Package 'codaredistlm' reference manual

Title:	Compositional Data Linear Models with Composition Redistribution
Description:	Provided data containing an outcome variable, compositional variables and additional covariates (optional); linearly regress the outcome variable on an isometric log ratio (ilr) transformation of the linearly dependent compositional variables. The package provides predictions (with confidence intervals) in the change (delta) in the outcome/response variable based on the multiple linear regression model and evenly spaced reallocations of the compositional values. The compositional data analysis approach implemented is outlined in Dumuid et al. (2017a) <doi:10.1177/0962280217710835> and Dumuid et al. (2017b) <doi:10.1177/0962280217737805>.
Authors:	Ty Stanford [aut, cre] , Charlotte Lund Rasmussen [aut] , Dot Dumuid [aut]
Maintainer:	Ty Stanford <[email protected]>
License:	GPL-2
Version:	0.1.0
Built:	2025-03-16 04:19:35 UTC
Source:	https://github.com/tystan/codaredistlm

Add ILR coordinates to a data.frame containing composition variables

Description

Add ILR coordinates to a data.frame containing composition variables

Usage

append_ilr_coords(dataf, comps, psi)
append_ilr_coords(dataf, comps, psi)

Arguments

`dataf`	data.frame containing composition variables
`comps`	character vector of composition variable names in dataf
`psi`	ilrBase passed to `compositions::ilr()`

Sanity checks for arguments passed to predict_delta_comps()

Description

Sanity checks for arguments passed to predict_delta_comps()

Usage

check_input_args(dataf, y, comps, covars, deltas)
check_input_args(dataf, y, comps, covars, deltas)

Arguments

`dataf`	A `data.frame` containing data
`y`	Name (as string/character vector of length 1) of outcome variable in `dataf`
`comps`	Character vector of names of compositions in `dataf`. See details for more information.
`covars`	Character vector of covariates names (non-comp variables) in `dataf` or NULL for none (default).
`deltas`	A vector of time-component changes (as proportions of compositions , i.e., values between -1 and 1). Optional.

Details

Throws errors for any problematic input. Returns TRUE invisibly if no issues found.

Check if compositional variable are strictly greater than 0

Description

Check if compositional variable are strictly greater than 0

Usage

check_strictly_positive_vals(dataf, comps, tol = 1e-06)
check_strictly_positive_vals(dataf, comps, tol = 1e-06)

Arguments

`dataf`	data.frame containing composition variables
`comps`	character vector of composition variable names in dataf
`tol`	a numeric value that compositional values are expected to be greater or equal than. 1e-6 is deafult

Value

If any compositional values are found to be strictly less than tol and erro is thrown.
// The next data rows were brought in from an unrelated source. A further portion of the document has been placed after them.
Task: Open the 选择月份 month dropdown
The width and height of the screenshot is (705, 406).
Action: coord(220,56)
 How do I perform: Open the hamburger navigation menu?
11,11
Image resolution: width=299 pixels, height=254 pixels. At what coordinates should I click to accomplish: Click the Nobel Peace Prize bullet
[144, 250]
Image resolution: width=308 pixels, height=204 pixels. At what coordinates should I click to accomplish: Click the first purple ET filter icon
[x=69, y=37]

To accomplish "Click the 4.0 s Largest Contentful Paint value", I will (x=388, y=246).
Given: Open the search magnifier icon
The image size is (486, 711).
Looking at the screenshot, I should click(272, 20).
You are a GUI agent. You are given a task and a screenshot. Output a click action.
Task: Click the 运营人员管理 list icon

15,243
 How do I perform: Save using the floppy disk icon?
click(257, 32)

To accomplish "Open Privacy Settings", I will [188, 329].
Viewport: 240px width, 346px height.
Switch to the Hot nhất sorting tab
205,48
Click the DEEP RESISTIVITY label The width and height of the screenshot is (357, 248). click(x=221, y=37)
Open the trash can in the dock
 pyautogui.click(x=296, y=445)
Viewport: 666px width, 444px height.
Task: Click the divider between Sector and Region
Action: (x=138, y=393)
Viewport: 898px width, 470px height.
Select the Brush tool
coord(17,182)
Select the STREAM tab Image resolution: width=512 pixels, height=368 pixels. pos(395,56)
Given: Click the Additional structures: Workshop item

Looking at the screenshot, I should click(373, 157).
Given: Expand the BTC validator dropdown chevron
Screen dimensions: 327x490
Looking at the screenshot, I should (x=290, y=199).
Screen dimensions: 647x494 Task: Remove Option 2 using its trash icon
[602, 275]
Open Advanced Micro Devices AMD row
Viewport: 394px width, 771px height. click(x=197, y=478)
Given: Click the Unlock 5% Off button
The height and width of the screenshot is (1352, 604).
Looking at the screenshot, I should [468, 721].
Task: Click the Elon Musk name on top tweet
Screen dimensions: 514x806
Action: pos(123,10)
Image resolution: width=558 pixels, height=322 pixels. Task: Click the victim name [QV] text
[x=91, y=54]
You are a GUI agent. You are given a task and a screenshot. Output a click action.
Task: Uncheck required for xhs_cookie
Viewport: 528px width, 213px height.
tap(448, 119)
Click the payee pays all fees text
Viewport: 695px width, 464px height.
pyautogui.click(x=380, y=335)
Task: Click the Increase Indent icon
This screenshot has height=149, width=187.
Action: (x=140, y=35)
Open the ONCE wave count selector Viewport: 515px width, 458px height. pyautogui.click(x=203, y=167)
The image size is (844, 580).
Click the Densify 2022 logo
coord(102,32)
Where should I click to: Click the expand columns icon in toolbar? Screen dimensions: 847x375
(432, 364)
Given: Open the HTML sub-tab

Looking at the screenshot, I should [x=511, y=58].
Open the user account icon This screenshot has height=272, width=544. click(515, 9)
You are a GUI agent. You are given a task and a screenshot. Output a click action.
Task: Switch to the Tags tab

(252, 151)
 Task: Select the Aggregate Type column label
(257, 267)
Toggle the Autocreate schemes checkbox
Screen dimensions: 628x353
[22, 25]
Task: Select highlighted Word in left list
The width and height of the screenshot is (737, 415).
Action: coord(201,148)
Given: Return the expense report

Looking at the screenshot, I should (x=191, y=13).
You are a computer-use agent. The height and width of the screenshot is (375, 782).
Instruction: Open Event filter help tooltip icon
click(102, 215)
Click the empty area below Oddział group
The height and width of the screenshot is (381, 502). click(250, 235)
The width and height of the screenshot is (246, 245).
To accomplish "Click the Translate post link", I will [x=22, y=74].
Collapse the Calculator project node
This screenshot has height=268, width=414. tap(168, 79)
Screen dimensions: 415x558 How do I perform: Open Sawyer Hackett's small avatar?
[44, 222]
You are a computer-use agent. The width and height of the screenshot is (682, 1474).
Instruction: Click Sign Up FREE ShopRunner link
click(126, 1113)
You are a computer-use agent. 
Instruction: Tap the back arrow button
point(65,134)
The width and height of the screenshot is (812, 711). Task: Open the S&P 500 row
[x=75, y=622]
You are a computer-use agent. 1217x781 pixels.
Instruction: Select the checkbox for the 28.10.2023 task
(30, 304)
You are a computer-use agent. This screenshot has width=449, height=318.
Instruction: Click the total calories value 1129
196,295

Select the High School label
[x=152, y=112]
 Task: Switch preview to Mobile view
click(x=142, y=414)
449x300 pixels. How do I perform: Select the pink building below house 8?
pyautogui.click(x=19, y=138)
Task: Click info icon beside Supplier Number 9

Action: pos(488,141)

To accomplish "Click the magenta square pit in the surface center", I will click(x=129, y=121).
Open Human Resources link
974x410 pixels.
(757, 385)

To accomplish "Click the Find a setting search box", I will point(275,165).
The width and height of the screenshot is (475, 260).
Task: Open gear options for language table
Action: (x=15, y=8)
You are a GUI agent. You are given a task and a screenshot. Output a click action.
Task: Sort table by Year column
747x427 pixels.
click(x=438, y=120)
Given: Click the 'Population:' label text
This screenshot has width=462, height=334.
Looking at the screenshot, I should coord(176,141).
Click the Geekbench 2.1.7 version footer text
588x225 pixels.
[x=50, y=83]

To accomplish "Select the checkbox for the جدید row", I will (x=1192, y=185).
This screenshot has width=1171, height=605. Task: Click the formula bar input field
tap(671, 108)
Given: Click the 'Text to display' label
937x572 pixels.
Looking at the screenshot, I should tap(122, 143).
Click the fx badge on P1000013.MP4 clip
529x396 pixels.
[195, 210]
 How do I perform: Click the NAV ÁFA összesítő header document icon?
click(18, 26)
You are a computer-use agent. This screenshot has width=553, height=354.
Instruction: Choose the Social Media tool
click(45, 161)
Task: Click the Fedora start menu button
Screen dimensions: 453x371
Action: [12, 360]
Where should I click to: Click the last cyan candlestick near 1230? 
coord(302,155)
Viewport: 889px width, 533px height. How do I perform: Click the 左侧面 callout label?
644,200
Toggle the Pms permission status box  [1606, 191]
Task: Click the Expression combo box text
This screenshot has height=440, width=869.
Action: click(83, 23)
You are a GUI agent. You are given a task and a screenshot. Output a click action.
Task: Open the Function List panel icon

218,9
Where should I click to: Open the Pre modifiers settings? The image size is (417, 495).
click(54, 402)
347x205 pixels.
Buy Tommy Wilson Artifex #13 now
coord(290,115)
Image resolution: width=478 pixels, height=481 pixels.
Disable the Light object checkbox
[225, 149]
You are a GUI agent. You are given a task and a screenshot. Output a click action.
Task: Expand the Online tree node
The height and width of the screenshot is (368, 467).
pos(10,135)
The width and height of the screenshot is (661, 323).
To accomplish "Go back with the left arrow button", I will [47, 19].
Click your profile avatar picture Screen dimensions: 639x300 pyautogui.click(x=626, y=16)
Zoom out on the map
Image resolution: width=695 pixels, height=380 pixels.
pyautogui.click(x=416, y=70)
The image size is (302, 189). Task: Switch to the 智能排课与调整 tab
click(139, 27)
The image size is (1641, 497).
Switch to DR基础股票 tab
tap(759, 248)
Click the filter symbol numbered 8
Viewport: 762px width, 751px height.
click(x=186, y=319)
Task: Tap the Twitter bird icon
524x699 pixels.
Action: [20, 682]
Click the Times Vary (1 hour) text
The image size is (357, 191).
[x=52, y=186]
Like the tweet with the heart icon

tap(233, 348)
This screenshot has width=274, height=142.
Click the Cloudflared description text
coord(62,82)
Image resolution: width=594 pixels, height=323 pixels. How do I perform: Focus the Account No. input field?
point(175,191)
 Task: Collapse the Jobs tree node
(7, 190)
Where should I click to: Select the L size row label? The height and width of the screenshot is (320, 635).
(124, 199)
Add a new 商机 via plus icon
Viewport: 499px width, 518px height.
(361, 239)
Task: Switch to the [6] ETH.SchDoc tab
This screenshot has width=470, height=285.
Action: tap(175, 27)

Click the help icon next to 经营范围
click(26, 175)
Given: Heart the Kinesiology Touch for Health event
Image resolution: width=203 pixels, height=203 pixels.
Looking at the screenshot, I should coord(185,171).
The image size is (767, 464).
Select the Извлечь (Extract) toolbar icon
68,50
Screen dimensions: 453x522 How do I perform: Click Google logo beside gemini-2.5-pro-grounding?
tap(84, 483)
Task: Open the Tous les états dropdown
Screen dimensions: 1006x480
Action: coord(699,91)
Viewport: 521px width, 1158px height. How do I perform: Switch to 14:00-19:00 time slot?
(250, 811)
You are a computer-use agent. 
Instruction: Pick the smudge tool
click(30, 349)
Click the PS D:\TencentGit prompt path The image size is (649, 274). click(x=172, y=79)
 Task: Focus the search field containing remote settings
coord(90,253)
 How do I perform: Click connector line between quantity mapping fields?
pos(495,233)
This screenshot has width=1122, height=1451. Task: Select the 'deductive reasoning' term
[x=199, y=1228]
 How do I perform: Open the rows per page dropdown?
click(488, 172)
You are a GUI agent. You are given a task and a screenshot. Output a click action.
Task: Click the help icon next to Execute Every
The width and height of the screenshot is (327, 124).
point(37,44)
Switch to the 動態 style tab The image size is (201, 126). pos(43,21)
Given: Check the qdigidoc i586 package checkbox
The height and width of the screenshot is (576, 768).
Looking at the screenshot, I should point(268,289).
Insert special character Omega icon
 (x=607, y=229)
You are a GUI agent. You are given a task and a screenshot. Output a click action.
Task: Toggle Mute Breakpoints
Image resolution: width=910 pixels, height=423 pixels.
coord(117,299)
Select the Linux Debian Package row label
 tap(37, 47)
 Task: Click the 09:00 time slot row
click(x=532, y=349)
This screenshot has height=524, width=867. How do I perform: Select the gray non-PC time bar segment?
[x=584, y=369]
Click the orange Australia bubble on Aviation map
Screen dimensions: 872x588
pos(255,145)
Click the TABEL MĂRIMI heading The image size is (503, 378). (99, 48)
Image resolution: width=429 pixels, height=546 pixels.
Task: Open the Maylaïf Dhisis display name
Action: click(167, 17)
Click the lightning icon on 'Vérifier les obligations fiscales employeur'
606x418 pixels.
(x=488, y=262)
Returns TRUE invisibly otherwise.

Check whether columns exist in a data.frame

Description

Check whether columns exist in a data.frame

Usage

cols_exist(dataf, cols)
cols_exist(dataf, cols)

Arguments

`dataf`	a data.frame
`cols`	character vector of columns to be checked in `dataf`

Value

An error if all cols not present in dataf. Returns TRUE invisibly otherwise.

Statistical test of the collective significance of the ilr variables

Description

Statistical test of the collective significance of the ilr variables

Usage

compare_two_lm(y_str, X1, X2)
compare_two_lm(y_str, X1, X2)

Arguments

`y_str`	a string representation of the column in `X1` (and `X2`) that is the outcome
`X1`	a data.frame or matrix that contains a subset of the predictor variables in `X2` and outcome variable
`X2`	a data.frame or matrix that contains the predictor variables and outcome variable

Value

Returns NULL invisibly. The ANOVA analysis is printed to the console, that is, the statistical test of whether the additional predictors in X2 improve the model significantly from the model with only the subset of predictors in X1.

Creates row-wise perturbations of compositions from the mean composition

Description

Creates row-wise perturbations of compositions from the mean composition

Usage

create_comparison_matrix(comparisons, comps, mean_comps)
create_comparison_matrix(comparisons, comps, mean_comps)

Arguments

`comparisons`	currently two choices: `"one-v-one"` or `"prop-realloc"` (default).
`comps`	the names (character vector) of the compositional variables
`mean_comps`	the mean composition of `comps`

Details

comparisons = "one-v-one" creates a matrix with length(comps) columns and length(comps) * (length(comps) - 1) rows. The rows contain all pairs of variables with 1 and -1 values.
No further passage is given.